▼
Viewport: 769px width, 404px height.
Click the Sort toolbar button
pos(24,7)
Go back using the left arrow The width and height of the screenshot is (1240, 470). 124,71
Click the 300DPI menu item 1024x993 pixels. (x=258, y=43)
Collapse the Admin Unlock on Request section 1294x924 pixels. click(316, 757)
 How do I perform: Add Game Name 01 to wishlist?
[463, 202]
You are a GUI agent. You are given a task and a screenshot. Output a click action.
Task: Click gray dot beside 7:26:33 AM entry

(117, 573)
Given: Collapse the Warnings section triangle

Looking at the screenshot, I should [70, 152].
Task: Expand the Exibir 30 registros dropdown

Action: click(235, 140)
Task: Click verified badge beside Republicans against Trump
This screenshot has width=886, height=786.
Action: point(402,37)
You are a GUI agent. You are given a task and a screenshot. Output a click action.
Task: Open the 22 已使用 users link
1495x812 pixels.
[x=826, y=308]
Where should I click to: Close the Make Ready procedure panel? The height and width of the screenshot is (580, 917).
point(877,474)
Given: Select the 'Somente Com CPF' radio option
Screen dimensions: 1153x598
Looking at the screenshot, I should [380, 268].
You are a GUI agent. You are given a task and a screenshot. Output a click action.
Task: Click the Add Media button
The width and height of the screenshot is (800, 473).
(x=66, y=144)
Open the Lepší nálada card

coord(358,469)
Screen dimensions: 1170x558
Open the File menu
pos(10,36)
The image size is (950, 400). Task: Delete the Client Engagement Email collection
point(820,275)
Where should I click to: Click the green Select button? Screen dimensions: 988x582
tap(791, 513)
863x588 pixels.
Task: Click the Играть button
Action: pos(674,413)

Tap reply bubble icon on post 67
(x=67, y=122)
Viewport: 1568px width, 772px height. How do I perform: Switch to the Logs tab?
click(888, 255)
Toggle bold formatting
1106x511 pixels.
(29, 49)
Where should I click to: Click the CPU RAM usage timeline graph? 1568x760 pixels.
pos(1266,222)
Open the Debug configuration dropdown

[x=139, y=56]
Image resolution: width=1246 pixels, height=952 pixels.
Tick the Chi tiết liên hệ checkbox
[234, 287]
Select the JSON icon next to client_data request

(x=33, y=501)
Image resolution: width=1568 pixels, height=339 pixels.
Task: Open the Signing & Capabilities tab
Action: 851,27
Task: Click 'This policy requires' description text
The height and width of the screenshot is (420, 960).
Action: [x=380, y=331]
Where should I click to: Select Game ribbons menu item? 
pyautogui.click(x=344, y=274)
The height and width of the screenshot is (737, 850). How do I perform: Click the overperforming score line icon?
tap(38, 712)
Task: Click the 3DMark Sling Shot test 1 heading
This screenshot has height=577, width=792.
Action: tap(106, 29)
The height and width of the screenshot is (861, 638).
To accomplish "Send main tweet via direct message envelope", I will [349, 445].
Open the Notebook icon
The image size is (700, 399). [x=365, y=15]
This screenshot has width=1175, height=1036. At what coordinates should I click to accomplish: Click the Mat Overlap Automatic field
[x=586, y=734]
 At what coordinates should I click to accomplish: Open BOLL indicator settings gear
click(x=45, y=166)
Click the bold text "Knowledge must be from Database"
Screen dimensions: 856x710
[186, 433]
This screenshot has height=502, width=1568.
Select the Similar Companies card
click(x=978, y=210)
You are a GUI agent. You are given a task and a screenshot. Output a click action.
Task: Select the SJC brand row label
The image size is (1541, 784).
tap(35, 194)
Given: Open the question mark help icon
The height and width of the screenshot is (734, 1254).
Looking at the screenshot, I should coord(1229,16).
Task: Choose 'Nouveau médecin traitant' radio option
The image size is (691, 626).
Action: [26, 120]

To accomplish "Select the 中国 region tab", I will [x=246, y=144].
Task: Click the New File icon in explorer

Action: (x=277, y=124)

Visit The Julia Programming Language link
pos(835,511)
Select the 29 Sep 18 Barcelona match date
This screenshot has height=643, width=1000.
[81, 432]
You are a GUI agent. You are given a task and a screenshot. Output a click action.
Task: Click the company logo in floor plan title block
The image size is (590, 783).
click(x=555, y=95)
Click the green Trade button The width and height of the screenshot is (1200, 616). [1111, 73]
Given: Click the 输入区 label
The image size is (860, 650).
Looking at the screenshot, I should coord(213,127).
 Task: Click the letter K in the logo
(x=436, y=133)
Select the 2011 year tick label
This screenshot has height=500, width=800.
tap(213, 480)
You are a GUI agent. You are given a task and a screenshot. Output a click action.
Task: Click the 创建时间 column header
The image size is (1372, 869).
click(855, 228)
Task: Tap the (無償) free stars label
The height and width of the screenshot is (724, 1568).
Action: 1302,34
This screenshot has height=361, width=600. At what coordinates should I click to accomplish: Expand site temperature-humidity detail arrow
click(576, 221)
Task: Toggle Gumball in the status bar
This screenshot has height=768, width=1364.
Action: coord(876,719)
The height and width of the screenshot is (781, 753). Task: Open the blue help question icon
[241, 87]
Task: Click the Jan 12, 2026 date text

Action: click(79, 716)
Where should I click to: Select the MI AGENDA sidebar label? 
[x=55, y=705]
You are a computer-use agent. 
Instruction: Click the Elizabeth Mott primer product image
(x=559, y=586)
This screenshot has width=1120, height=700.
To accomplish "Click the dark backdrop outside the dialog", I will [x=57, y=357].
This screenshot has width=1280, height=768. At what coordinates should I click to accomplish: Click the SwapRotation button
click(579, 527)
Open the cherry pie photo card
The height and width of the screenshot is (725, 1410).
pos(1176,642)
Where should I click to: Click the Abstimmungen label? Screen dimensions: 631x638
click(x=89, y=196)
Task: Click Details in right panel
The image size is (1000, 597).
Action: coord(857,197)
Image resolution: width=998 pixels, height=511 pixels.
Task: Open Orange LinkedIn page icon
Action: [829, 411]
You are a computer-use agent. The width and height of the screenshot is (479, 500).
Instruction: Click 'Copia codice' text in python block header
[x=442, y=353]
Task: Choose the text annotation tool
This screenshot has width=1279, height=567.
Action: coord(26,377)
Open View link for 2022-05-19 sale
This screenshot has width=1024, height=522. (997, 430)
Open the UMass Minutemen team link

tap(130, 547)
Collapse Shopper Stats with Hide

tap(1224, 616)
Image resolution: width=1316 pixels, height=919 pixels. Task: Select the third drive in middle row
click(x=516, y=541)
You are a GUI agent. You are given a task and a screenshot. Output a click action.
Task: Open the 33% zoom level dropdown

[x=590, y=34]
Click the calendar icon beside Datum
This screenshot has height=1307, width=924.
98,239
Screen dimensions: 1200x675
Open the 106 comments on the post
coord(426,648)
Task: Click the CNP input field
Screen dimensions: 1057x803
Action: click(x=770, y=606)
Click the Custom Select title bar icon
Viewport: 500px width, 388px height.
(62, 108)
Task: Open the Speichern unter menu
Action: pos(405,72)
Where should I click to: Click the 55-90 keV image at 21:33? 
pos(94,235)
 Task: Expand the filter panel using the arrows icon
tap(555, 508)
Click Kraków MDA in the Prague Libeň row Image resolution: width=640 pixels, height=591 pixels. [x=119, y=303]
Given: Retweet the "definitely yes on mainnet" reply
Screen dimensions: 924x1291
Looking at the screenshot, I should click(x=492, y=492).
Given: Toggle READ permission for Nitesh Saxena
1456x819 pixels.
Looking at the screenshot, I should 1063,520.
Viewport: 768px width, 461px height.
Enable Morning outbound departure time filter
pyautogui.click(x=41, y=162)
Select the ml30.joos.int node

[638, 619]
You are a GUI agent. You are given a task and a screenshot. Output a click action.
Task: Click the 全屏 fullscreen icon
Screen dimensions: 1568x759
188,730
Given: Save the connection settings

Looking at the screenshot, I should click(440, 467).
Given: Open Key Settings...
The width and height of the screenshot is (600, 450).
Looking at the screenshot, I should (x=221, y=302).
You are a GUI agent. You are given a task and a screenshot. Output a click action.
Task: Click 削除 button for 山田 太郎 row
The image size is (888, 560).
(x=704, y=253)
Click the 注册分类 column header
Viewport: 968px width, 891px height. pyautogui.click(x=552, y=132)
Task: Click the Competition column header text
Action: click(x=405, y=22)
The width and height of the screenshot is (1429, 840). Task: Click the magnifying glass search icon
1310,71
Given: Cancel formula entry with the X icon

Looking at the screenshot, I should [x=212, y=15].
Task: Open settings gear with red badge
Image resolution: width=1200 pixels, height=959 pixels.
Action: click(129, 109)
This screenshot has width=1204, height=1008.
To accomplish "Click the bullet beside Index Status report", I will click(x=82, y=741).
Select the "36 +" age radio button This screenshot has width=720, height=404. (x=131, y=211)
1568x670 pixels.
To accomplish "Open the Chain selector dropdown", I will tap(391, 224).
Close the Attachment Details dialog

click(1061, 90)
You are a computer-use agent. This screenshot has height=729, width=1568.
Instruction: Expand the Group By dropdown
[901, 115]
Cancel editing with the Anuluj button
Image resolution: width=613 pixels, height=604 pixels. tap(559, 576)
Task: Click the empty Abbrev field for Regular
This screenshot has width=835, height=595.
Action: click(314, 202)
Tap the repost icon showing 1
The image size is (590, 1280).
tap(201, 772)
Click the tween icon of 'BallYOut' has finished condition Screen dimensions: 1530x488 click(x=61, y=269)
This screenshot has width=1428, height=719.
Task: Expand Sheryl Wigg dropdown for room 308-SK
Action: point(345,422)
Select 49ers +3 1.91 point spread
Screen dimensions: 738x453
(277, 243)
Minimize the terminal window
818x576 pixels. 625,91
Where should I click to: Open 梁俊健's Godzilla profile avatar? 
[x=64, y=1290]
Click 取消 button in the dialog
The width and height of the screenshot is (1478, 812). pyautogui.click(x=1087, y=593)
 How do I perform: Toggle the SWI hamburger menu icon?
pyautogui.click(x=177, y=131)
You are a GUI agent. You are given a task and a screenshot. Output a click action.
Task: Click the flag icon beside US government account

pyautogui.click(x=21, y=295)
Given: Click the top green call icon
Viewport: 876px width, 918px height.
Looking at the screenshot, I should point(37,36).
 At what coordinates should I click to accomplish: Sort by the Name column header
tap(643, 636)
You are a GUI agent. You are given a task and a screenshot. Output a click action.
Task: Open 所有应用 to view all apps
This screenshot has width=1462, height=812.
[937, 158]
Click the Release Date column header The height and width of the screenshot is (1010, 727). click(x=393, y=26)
▲
WHAT YOU WILL DO: All that is wanted is an exact copy of the lines above from the one with "Given: Cancel formula entry with the X icon" through the one with "This screenshot has width=1204, height=1008.", with both ends included.

WRITTEN ANSWER:
Given: Cancel formula entry with the X icon

Looking at the screenshot, I should [x=212, y=15].
Task: Open settings gear with red badge
Image resolution: width=1200 pixels, height=959 pixels.
Action: click(129, 109)
This screenshot has width=1204, height=1008.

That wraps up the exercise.